Opinion articles provide independent perspectives on key community issues, separate from our newsroom reporting.

Letters to the Editor

Views from readers: trees + homeless population + fish farming

Oak trees are illuminated with Christmas lights during the Harbor Lights Winter Festival at Jones Park in Gulfport on Thursday, Dec. 2, 2021.
Oak trees are illuminated with Christmas lights during the Harbor Lights Winter Festival at Jones Park in Gulfport on Thursday, Dec. 2, 2021. hruhoff@sunherald.com

Fish farming

Fish farming near Mississippi’s barrier islands was proposed 30 years ago with the idea of installing net pens in barges south of Horn Island.

In response, the Bureau of Marine Resources hastily published marine aquaculture guidelines that were criticized by scientists for their poor approach to sampling pollutants and monitoring water quality and sediments near the pens. The barge fish farm idea was abandoned after it drew criticism from the National Park Service and the Gulf Islands Conservancy, an advocacy group created to defend the integrity of the wilderness qualities of Mississippi’s barrier islands.

Recently, the National Oceanic and Atmospheric Administration proposed Aquaculture Opportunity Areas in the Gulf of Mexico. Industrial fish farms, anchored in shallow Gulf waters, would release feed pellets, disease treatment pharmaceuticals and fish waste, like ammonia, directly into the water.

Even though discharge permits are required from the Environmental Protection Agency and Mississippi Department of Environmental Quality, there’s no way to treat the water and remove the waste products in an open net-pen. The currents simply flow through and carry the waste away to become someone else’s problem, like the pollution flowing into the Mississippi Sound from the Bonnet Carre Spillway during floods in 2019-2020, creating harmful algae blooms, killing oysters, and sickening dolphins.

Mississippi has seen enough pollution and algae bloom problems and should ban net pen fish farming in state waters and oppose industrial fish farming in federal waters.

Andrew Whitehurst, Healthy Gulf, water program director

Terese Peresich Collins, Board, Gulf Islands Conservancy

Respect the trees

We must recognize the importance of trees. Trees must be given rights.

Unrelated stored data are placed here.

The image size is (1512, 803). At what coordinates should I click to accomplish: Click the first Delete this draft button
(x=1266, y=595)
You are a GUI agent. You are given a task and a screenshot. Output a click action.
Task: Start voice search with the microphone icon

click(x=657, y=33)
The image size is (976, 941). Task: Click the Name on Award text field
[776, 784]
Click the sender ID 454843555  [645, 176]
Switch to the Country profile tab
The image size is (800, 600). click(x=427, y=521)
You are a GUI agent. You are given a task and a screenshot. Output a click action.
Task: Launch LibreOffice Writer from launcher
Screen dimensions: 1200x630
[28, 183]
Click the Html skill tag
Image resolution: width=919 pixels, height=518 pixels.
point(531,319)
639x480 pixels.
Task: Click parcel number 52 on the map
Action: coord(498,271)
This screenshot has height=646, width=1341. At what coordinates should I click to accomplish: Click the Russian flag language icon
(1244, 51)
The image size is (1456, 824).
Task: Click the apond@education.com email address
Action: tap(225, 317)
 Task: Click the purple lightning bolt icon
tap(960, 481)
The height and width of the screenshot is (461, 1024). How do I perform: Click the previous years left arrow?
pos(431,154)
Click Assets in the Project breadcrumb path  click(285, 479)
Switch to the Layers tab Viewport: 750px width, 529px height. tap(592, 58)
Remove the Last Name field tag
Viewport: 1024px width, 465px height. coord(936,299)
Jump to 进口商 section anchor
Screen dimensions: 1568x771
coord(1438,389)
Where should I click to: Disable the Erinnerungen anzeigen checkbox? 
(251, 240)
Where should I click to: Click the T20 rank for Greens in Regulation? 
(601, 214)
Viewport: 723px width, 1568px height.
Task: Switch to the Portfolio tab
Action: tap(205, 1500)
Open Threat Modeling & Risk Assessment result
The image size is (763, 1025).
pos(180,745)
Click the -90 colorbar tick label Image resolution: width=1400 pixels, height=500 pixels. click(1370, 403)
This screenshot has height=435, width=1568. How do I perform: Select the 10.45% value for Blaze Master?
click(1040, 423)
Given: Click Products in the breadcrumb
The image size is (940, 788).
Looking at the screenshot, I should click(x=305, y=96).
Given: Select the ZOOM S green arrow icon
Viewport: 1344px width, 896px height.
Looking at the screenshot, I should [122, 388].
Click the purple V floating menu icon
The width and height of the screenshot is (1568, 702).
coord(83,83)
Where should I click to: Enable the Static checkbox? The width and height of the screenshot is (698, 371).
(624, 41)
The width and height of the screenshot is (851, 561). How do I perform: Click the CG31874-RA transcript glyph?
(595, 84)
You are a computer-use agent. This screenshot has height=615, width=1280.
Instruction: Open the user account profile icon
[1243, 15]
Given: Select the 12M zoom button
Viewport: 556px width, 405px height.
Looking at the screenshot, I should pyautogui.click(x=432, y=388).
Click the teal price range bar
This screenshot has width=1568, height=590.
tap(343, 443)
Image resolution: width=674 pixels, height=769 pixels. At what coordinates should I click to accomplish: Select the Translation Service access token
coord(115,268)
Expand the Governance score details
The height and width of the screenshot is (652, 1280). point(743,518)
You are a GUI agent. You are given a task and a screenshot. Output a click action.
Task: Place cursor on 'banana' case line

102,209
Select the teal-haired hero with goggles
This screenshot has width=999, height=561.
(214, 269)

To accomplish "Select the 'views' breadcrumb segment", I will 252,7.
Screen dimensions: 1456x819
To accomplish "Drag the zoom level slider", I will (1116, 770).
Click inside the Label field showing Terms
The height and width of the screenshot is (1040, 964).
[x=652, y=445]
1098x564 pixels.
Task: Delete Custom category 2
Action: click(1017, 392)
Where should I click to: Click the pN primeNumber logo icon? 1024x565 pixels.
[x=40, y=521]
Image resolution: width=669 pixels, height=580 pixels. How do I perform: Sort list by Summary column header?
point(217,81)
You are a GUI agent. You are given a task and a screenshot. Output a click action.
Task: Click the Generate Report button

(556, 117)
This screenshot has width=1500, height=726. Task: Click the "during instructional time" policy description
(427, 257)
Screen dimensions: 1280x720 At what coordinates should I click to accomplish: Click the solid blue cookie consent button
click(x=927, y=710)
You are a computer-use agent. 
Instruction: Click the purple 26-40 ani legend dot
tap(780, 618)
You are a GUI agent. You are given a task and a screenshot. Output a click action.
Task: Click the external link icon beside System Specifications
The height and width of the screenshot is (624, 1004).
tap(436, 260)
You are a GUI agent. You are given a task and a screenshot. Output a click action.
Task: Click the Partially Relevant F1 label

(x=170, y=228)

Some countries are agreeing to the rights of nature. I believe its just the beginning.

Trees are more than what you may think.

Trees lower the temperature in hot summer months. Trees create moisture, which means water by the gallons are produced. Trees are plants that must be kept alive and need not be chopped down.

Miguel Nicholson

Gulfport

Federal program

As a volunteer with the ONE Campaign, I went to Capitol Hill to meet with Congressman Mike Ezell’s office and ask them to reauthorize the US President’s Emergency Plan for AIDS Relief – or PEPFAR.

The 20-year-old program has helped save 25 million lives from HIV/AIDS, put 20 million people on life-saving antiretroviral drugs, and ensure 5.5 million babies were born HIV-free.

But far too many people still die of this preventable, treatable disease. Some 650,000 people died of AIDS-related illnesses in 2021 and the virus infects someone new every 30 seconds.

Congress has an opportunity right now to move us closer to the end of HIV/AIDS by supporting one of the most effective disease-fighting tools in our global health arsenal. The United States must continue playing a vital role in global health policy are we risk losing decades of health care infrastructure investments.

It is imperative that Congress reauthorize PEPFAR in 2023 so it can keep up its work. I thank the staff for the meeting and urge Sen. Wicker to continue PEPFAR’s success and support America’s commitment to fight the global AIDS crisis.

TJ Harvey

Biloxi

Start a conversation

The whole country is experiencing a rise in homelessness.

Prior to 2018 I was very good at ignoring the homeless population, but during that year I almost became homeless myself and started interacting with the population in a 1-on-1 basis.

I want you to know that as afraid of them you are, most of them are much more intimidated by you. If for any reason law enforcement were to become involved in your interaction with them, they are the ones that would end up being cited, arrested, or worse.

Our friends without homes have no intention to harm you. Please do not think less of these people, because that is what they are ... people. They are no more or less a person in the eyes of God than you or I are.

While I am not asking you to give them money, food or anything else, what I do ask of you is to have a conversation with them. You’ll discover that you most likely have more things in common with them than you do differences.